Application Server 不支援 auth-passthrough Web Server 6.1 附加元件 (ID 6188932)

Sun Java System Application Server Enterprise Edition 8.2 還支援 Sun Java System Application Server Enterprise Edition 7.1 具備的 auth-passthrough 外掛程式功能所提供的功能性。但是在 Application Server Enterprise Edition 8.2 中，auth-passthrough 外掛程式功能以不同方式配置。

Application Server Enterprise Edition 7.1 中的 auth-passthrough 外掛程式功能在雙階層部署案例中非常有用，但有以下限制：

• Application Server 實例受公司防火牆後的第二道防火牆保護。

• 不允許任何用戶端直接連線至 Application Server 實例。

在此類網路架構中，用戶端連線至使用 service-passthrough 外掛程式功能配置的前端 Web 伺服器，並將 HTTP 請求轉寄至代理 Application Server 實例進行處理。Application Server 實例只能接收來自 Web 伺服器代理程式伺服器的請求，絕不會直接接收來自任何用戶端主機的請求。因此，部署在查詢用戶端資訊 (如用戶端的 IP 位址) 的代理 Application Server 實例上的任何應用程式均會接收代理主機 IP，因為這才是實際產生所轉送請求的主機。

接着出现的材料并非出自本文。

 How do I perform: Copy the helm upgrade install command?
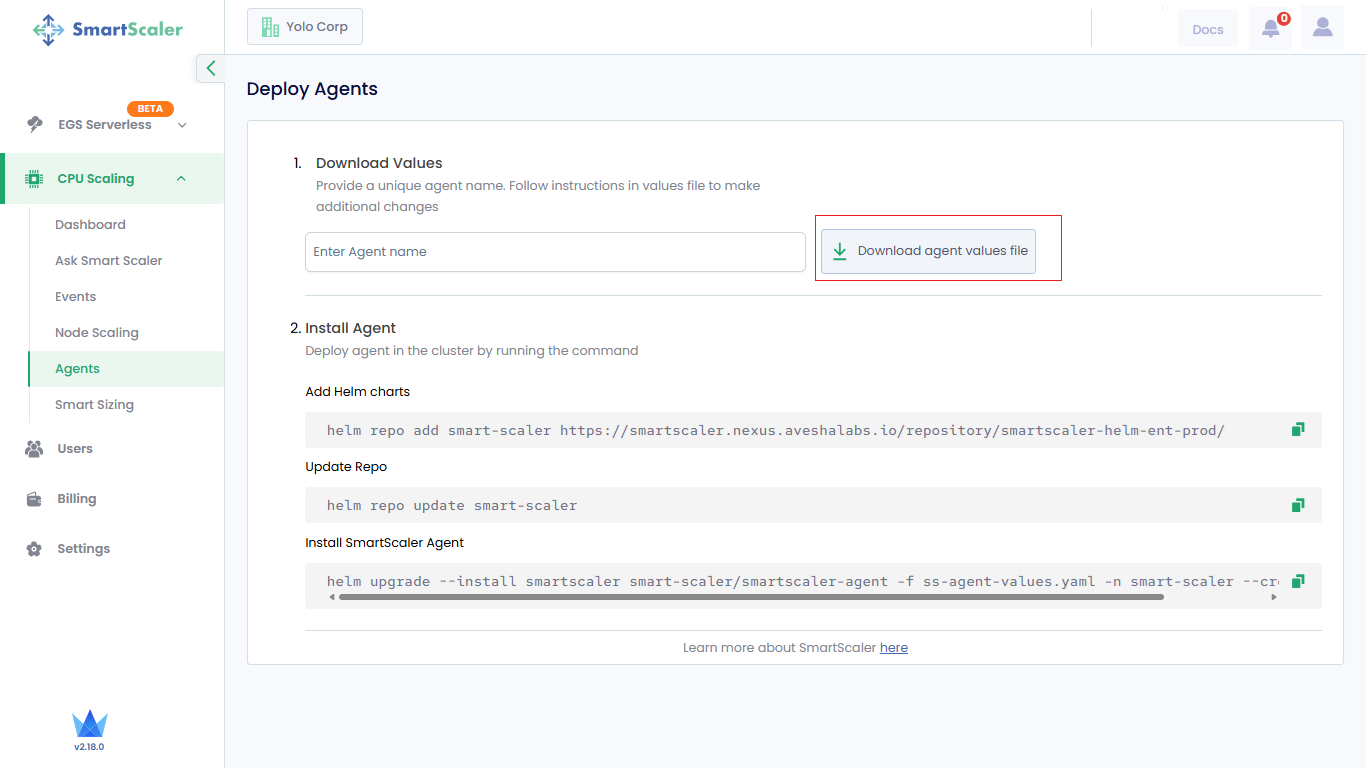click(1297, 581)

在 Application Server Enterprise Edition 7.1 中，您可在代理 Application Server 實例上配置 auth-passthrough 外掛程式功能，以便直接為在其上部署的任何應用程式提供遠端用戶端資訊；這就好像代理 Application Server 實例直接接收請求，而不是透過執行 service-passthrough 外掛程式的中間 Web 伺服器接收請求。

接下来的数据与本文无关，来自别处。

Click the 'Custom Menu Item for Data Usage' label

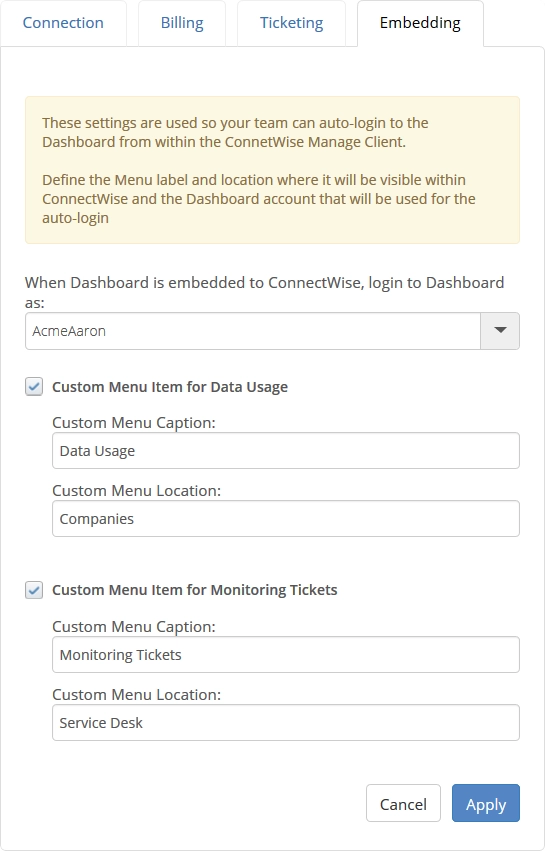pos(170,387)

在 Application Server Enterprise Edition 8.2 中，您可將 domain.xml 中 <http-service> 元素的 authPassthroughEnabled 特性設為 TRUE 以便啟用 auth-passthrough 功能，如下所示：

<property name="authPassthroughEnabled" value="true"/>

Application Server Enterprise Edition 7.1 中 auth-passthrough 外掛程式功能的安全注意事項同樣適用於 Application Server Enterprise Edition 8.2 中的 authPassthroughEnabled 特性。由於 authPassthroughEnabled 可置換用於認證的資訊 (如產生請求的來源 IP 位址或 SSL 用戶端憑證)，因此，應僅允許受信任的用戶端或伺服器連線至 authPassthroughEnabled 設定為 TRUE 的 Application Server Enterprise Edition 8.2 實例。預防措施是僅配置企業防火牆後方的伺服器，並將 authPassthroughEnabled 設定為 TRUE。可透過網際網路存取的伺服器絕不能將 authPassthroughEnabled 設定為 TRUE。

請注意，在代理 Web 伺服器已配置有 service-passthrough 外掛程式，並且是將請求轉送至 authPassthroughEnabled 設定為 TRUE 的 Application Server 8.1 Update 2 實例情況下，可在該代理 Web 伺服器上啟用 SSL 用戶端認證，並在代理的 Application Server 8.1 Update 2 實例上將其停用。在此情況下，代理的 Application Server 8.1 Update 2 實例仍將請求做為已透過 SSL 認證的請求進行處理，並將用戶端的 SSL 憑證提供給需要此憑證的所有已部署的應用程式。